The recipes included on this site are from her personal collection gathered from family, friends, cookbooks, magazines, and websites as well as many original creations. Her primary goal is to share them with her children who now call home for a recipe. Credit is given as much as is possible.
To create a month of menus, use a calendar grid (see download below) or even just make a list numbered 1-30.
Gather your favorite recipes with a variety of entrees. Write one in each box or next to each number. I consider how I buy a meat. For instance, I buy ground turkey in a 4-pack, so I'll plan 4 meals with ground turkey. Chicken breasts come about 15 to a 10lb. bag, so I'll do 2-4 meals depending upon the amount of chicken needed - whether it needs to be shredded, chopped or prepared as a whole breast. I find that "Costco-sized" breasts usually serve 2 people each.
As you are sorting through the recipes alternate meats and pastas throughout the month.
Consider your outside activities, parties and events that will give you a night off.
Once you have filled the calendar or list, then go through the recipes to create a shopping list.
Plan one day or evening for shopping and a separate time for cooking.

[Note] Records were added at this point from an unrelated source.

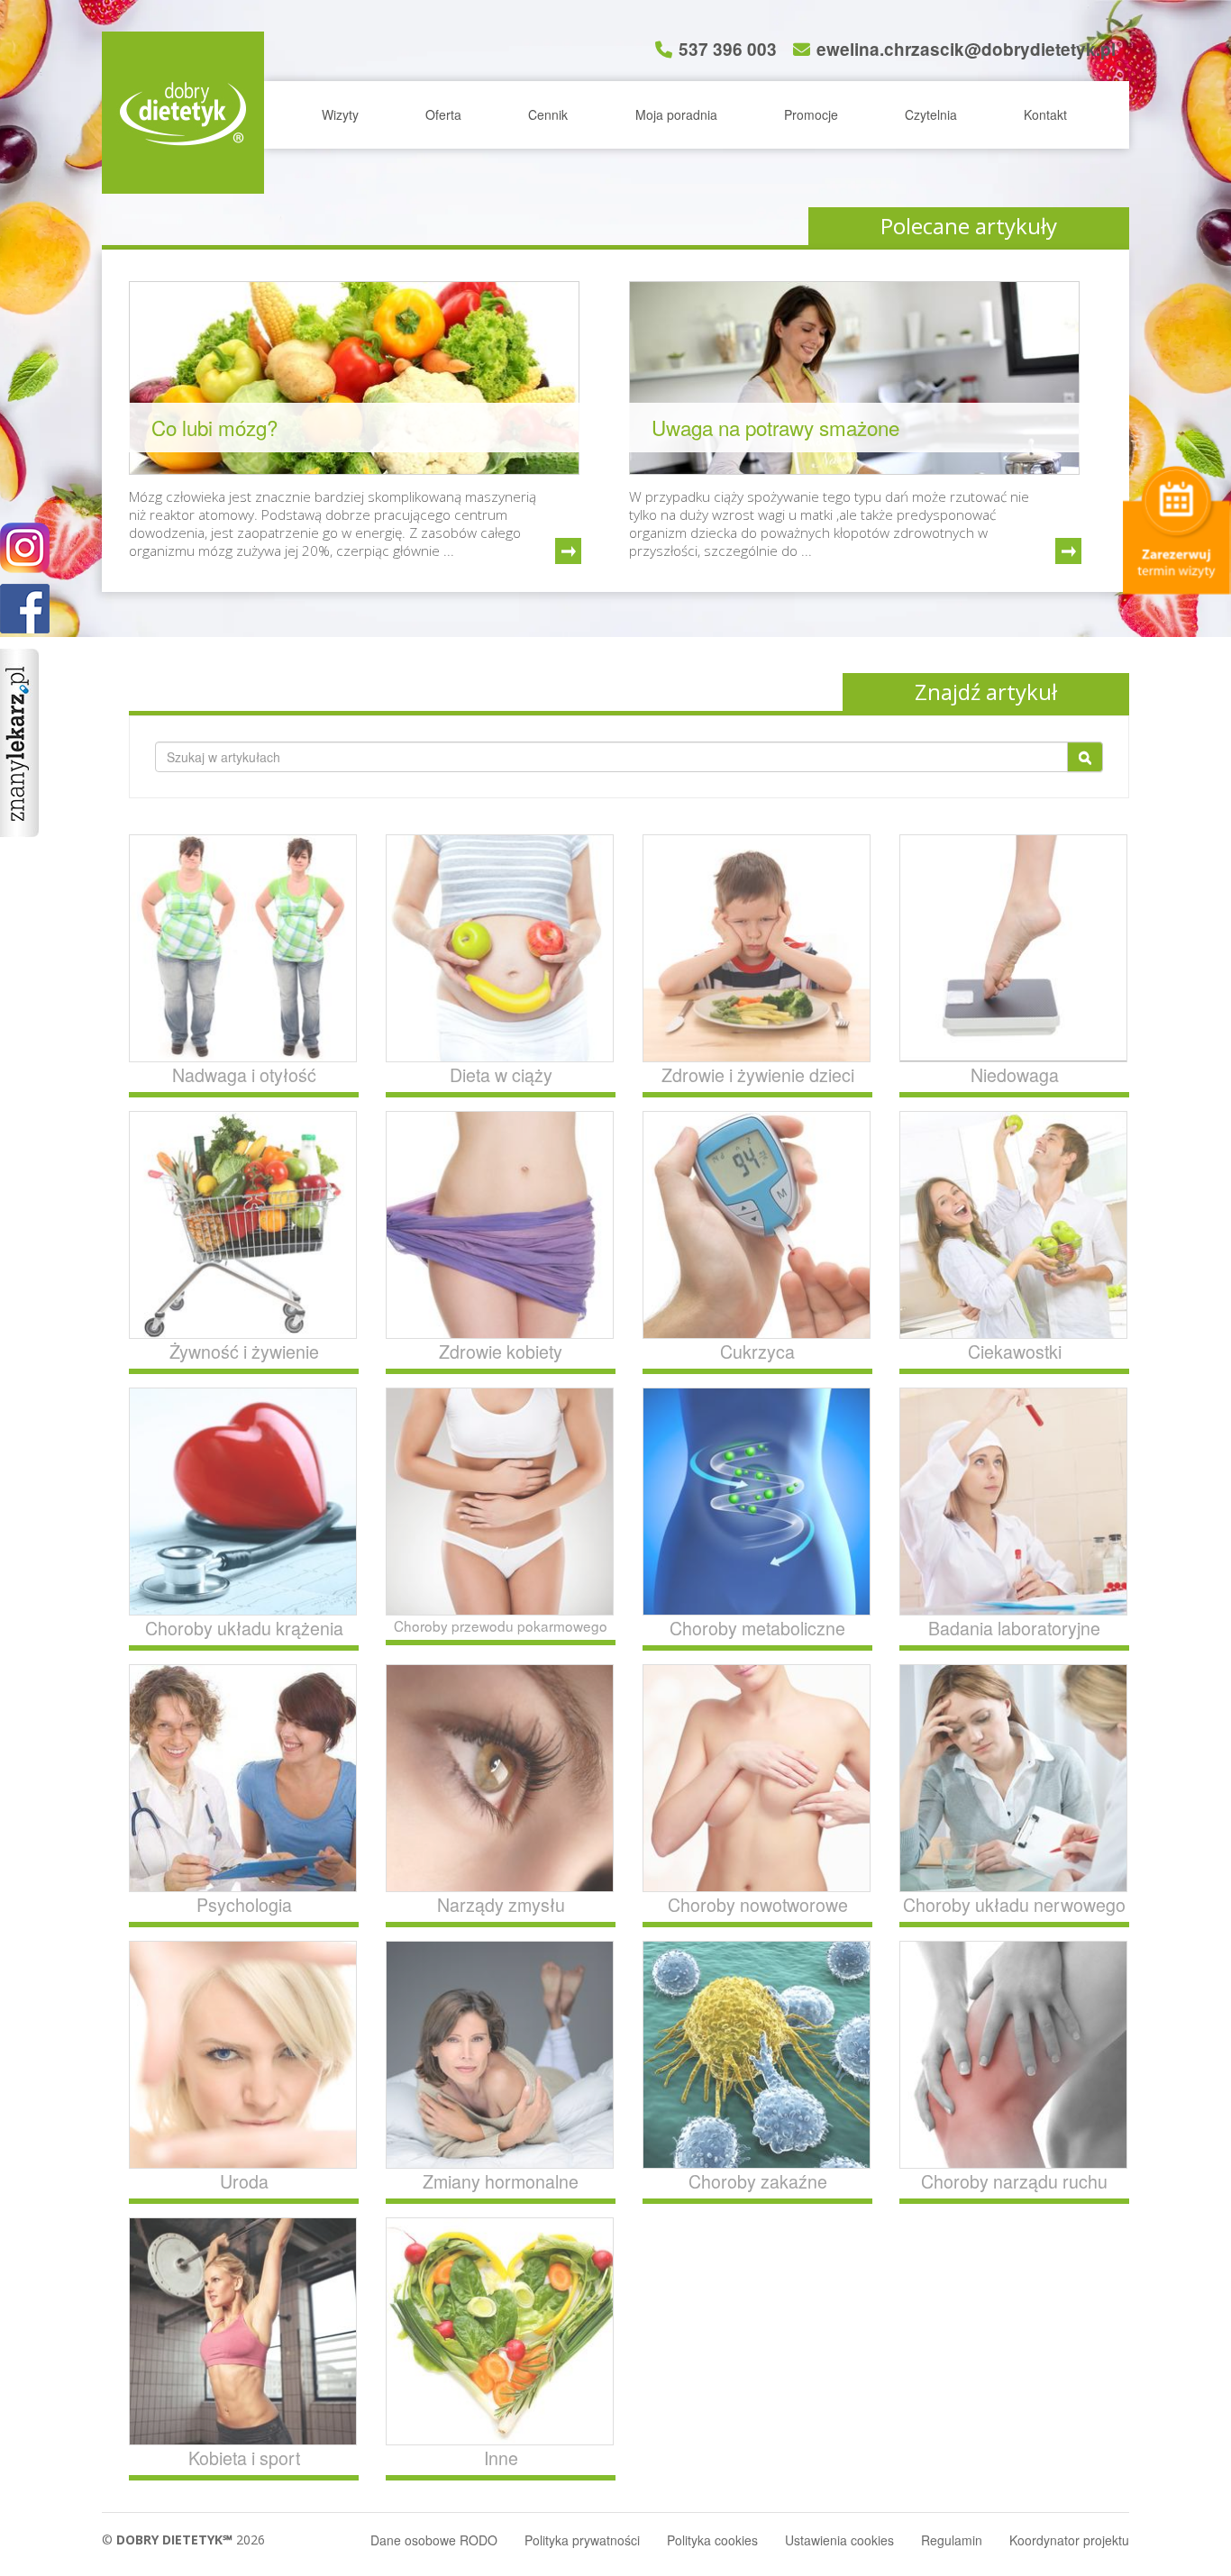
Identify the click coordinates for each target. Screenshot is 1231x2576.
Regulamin (951, 2540)
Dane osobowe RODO (433, 2540)
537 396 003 (728, 49)
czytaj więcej (568, 551)
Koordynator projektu (1069, 2540)
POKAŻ (25, 609)
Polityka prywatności (582, 2540)
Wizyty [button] (340, 114)
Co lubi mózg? (214, 427)
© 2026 (183, 2539)
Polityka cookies (712, 2540)
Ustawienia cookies (839, 2540)
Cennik (548, 114)
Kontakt (1045, 114)
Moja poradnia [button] (676, 114)
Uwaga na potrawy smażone (775, 427)
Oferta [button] (443, 114)
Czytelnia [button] (931, 114)
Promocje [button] (811, 114)
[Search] (1085, 757)
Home (183, 113)
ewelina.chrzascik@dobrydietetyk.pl (966, 49)
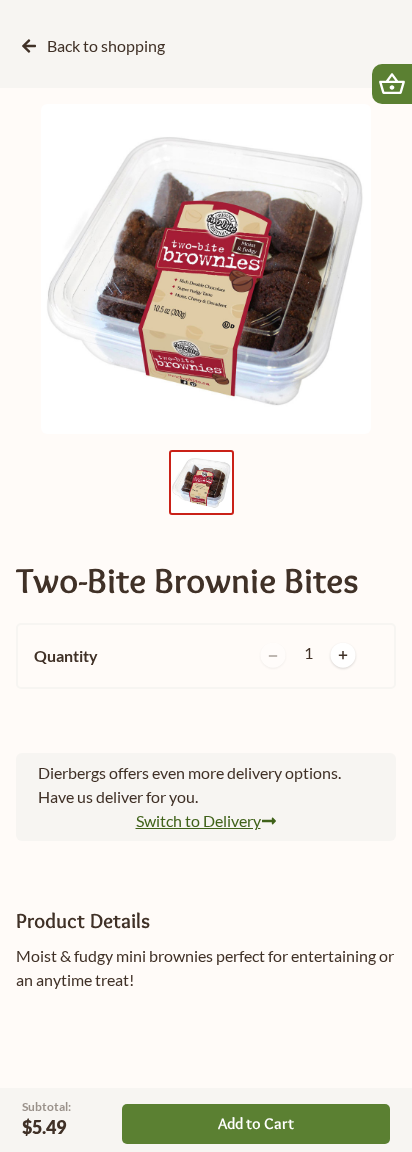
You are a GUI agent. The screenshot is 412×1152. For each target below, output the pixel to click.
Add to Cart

My favorite cooking tools:
8 and 16 quart stock pots
non-stick frying pans
crock-pot
variety of mixing bowls
oodles of rubber spatulas
measuring spoons and cups
Vita-Mix or food processor
hand-mixer
For the freezer:
If you have a small freezer like a side by side, you will want to store your foods in Ziploc-style freezer bags that can lay flat and stack easily.
If you have a larger freezer, I recommend storing the menu item in the dish you'll be cooking/serving in.
Meats for marinating can be stored in Ziploc-style freezer bags.